Exercise A:
According to the passage on juvenile death row inmates in Japan, how many such inmates have there been since the end of WWII?
Exercise B:
For each statement, say whether it agrees with the passage on juvenile death row inmates in Japan. Quote the words that decide it: (i) every juvenile death row inmate since WWII has been male; (ii) Mainichi Shimbun switched to real-name reporting after the 2011 appellate court ruling; (iii) Article 51 of the Juveniles Act bars reporting a juvenile's name.
Exercise C:
Set down part of the passage on juvenile death row inmates in Japan word for word. Begin at the words "In Japan, a" and stop after "of February 2024.".

Reading text:
= Beginning of Section =
In Japan, a juvenile death row inmate (少年死刑囚, shōnen shikeishū) is a convict who has been sentenced to death by a criminal trial for committing a capital crime before turning 20 years old.

== Overview ==
The Juveniles Act stipulates in Article 51 (Mitigation of Death Penalty and Life Imprisonment) that “life imprisonment is imposed on a person in a case where the person is under 18 of age at the time of commission of an offense to be dealt with by death penalty.” However, it is possible to sentence a defendant who commits a capital offense to death in cases where the defendant was 18 or 19 years of age at the time of the offense.

Since the end of WWII (1945 – February 2024), there have been 45 such inmates in Japan. All of them have been male; no female death row inmates have been confirmed as of February 2024.

However, not all of them have been executed. As of February 2024, a total of seven have not been executed and are still alive.

Furthermore, six death row inmates have had their sentences commuted through pardons, and one person was proven to be falsely accused and was acquitted upon retrial.

== Real-name reporting ==
Article 61 of the Juveniles Act prohibits reporting information such as name, age, occupation, and residence that can lead to the identity of a juvenile who has been sentenced by a family court or who has been prosecuted as a juvenile. This policy is out of consideration for rehabilitation and social reintegration. However, since the 2011 appellate court ruling of the Osaka-Aichi-Gifu serial lynching murder case, where multiple juvenile defendants were sentenced to death for the first time, national newspapers (Yomiuri, Asahi, SANKEI, NIKKEI), excluding Mainichi Shimbun, along with news agencies (Kyodo News, Jiji Press), and TV stations have switched to real-name reporting once their death sentence was finalized.

On the other hand, Mainichi Shimbun, Chunichi Shimbun, and Tokyo Shimbun continued anonymous reporting at the time the death sentence is confirmed. However, these newspapers switched to real-name reporting similar to other news outlets when the death row inmate for the Ichikawa Family Murder Case, killing four (which occurred in 1992, and the perpetrator was 19 years old) was executed in 2017.
= End of Section =
Records shown:
= Beginning of Section =
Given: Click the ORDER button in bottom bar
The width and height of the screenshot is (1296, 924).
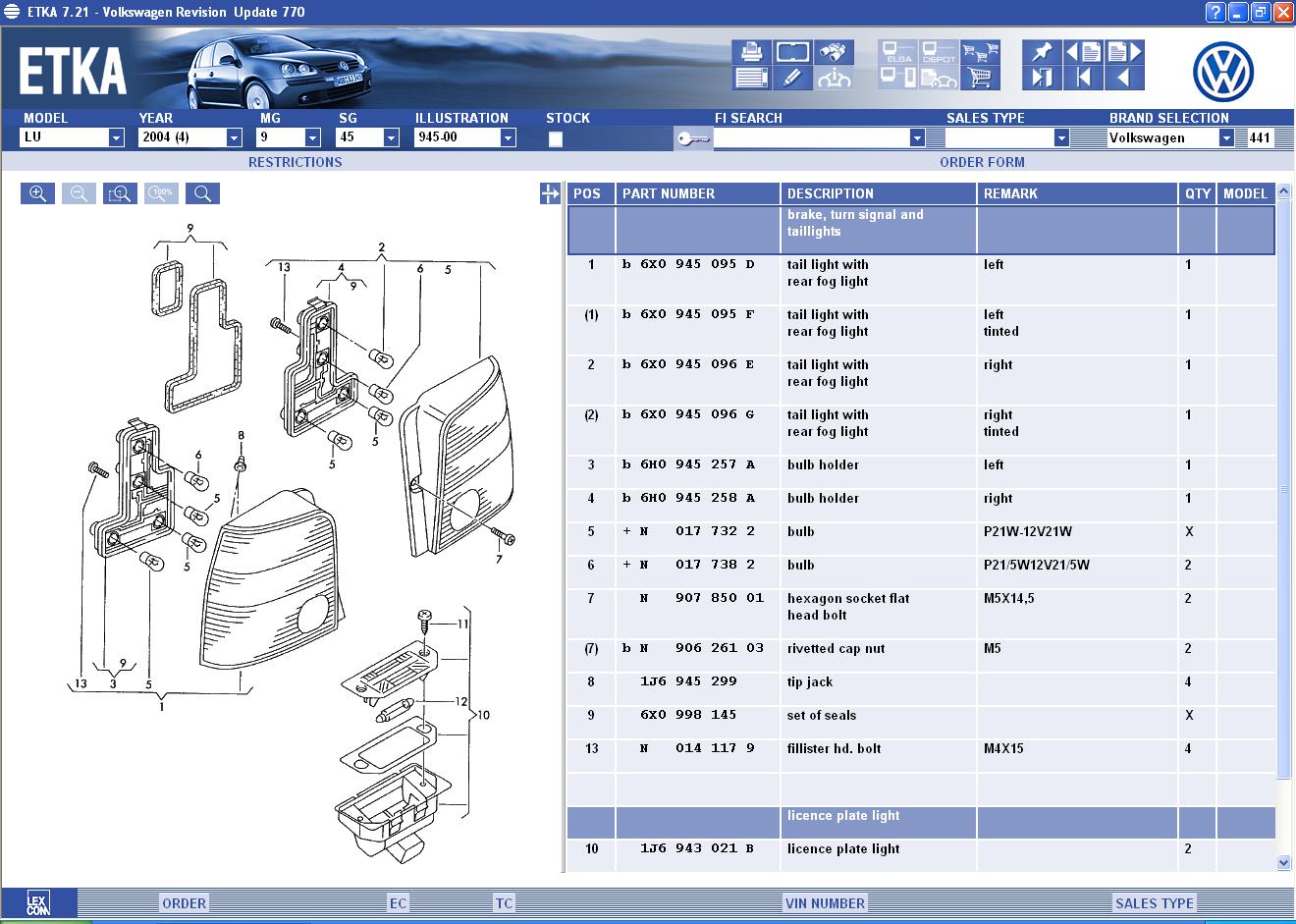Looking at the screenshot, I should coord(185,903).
= End of Section =
= Beginning of Section =
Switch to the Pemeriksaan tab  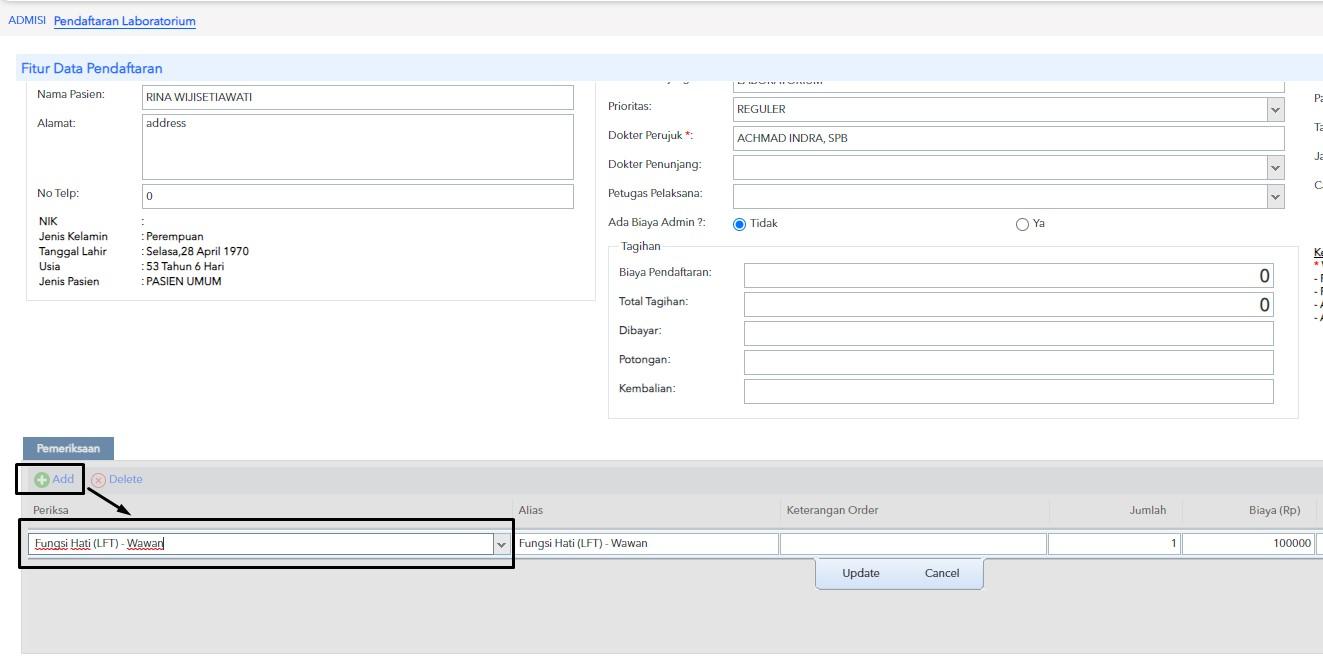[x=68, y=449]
= End of Section =
Exercise solution A:
45

Exercise solution B:
(i) Yes: "All of them have been male"
(ii) No: "excluding Mainichi Shimbun"
(iii) No: "Article 61 of the Juveniles Act prohibits reporting information such as name, age, occupation, and residence"

Exercise solution C:
In Japan, a juvenile death row inmate (少年死刑囚, shōnen shikeishū) is a convict who has been sentenced to death by a criminal trial for committing a capital crime before turning 20 years old.

== Overview ==
The Juveniles Act stipulates in Article 51 (Mitigation of Death Penalty and Life Imprisonment) that “life imprisonment is imposed on a person in a case where the person is under 18 of age at the time of commission of an offense to be dealt with by death penalty.” However, it is possible to sentence a defendant who commits a capital offense to death in cases where the defendant was 18 or 19 years of age at the time of the offense.

Since the end of WWII (1945 – February 2024), there have been 45 such inmates in Japan. All of them have been male; no female death row inmates have been confirmed as of February 2024.